This year’s Game Developer Conference will be happening this week from 19 to 23 of this month (GMT+8). Sure, we will be covering the most relevant news of the week; if PlayStation, Xbox, and Nintendo are talking about something groundbreaking and new, you’ll hear it from us.
But this year might be special. Here are a few reasons why:
Google Has Stuff To Show Us
If you want to talk startup-levels of disruption (a buzzword in the field), look no further than what Google is going to present next week. So far, it’s been working on Project Stream where people sign up for copies of AC: Odyssey they can stream on their PCs and play, regardless of hardware specs. Sure, OnLive did it first a decade ago, but Google has the tech to make it feasible and almost lag-free.
What will they do this year during GDC? The future of gaming, specifically on 20 March 1am GMT+8. It’ll need to put up a presentation and prove developers and publishers that streaming games and machines that streams games is the future. Or something along those lines.
Xbox and Microsoft has been talking a big game about game streaming and its Xbox Game Pass. What’s next? Their Project xCloud game streaming solution. They’ve already ported Xbox Live to iOS and Android, so the fact that they’ll be talking about community growth during GDC 2019 means they’re not backing down on their Game Passes and streaming tech.
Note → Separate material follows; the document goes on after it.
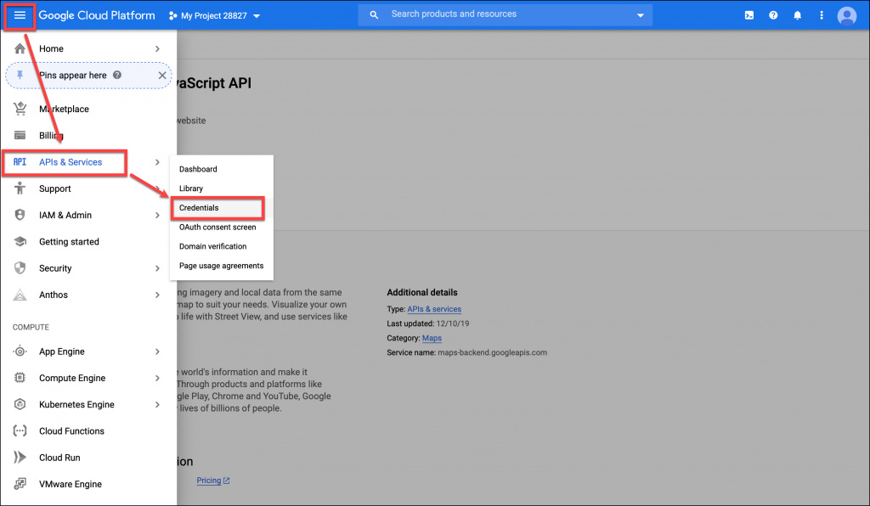
Task: Expand the Compute Engine submenu arrow
Action: pos(157,379)
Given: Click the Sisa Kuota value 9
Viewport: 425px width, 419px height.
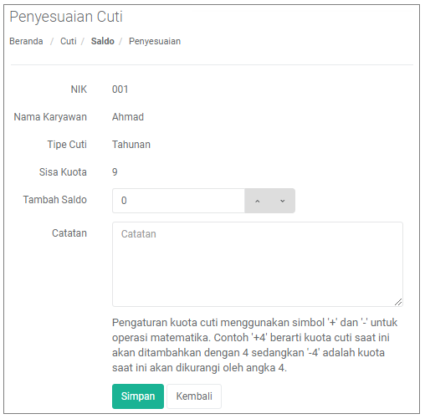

Since it’s a game developer’s expo, they’ll be less talk about the games. You can tune in to this year’s E3 for that.
A Valve And Epic Showdown
Epic as in company, not adjective. Two PC online digital distribution hubs, Valve’s Steam and Epic’s Game Store, will be vying for every game developer’s attention. With Epic’s “State of Unreal” and “Epic Games Store: An Update and Q&A” panels going toe-to-toe against Valve’s “Steam Business Update”, we’ll be interested to find out what the future holds for both platforms.
Any Issues Outside Of The US & Europe?
While the following trends and possible topics about streaming is good and all, they may not yet be applicable in Southeast Asia. Unless you’re in Singapore, internet is pretty borked in most third-world countries.
This means streaming games in the future require users to buy pretty expensive data plans. Which also means telcos are going to be putting their foot in the gaming door; lord knows they’re doing it already under the pretence of helping out esports.
We could be thinking outside the box here, but it’s how the games business works: if you have more customers loving your streaming tech, you’ll have more money thrown at you. What you do with it, be it improve the tech further or just find a way to nickel and dime people with said tech, is really the social responsibility of these companies.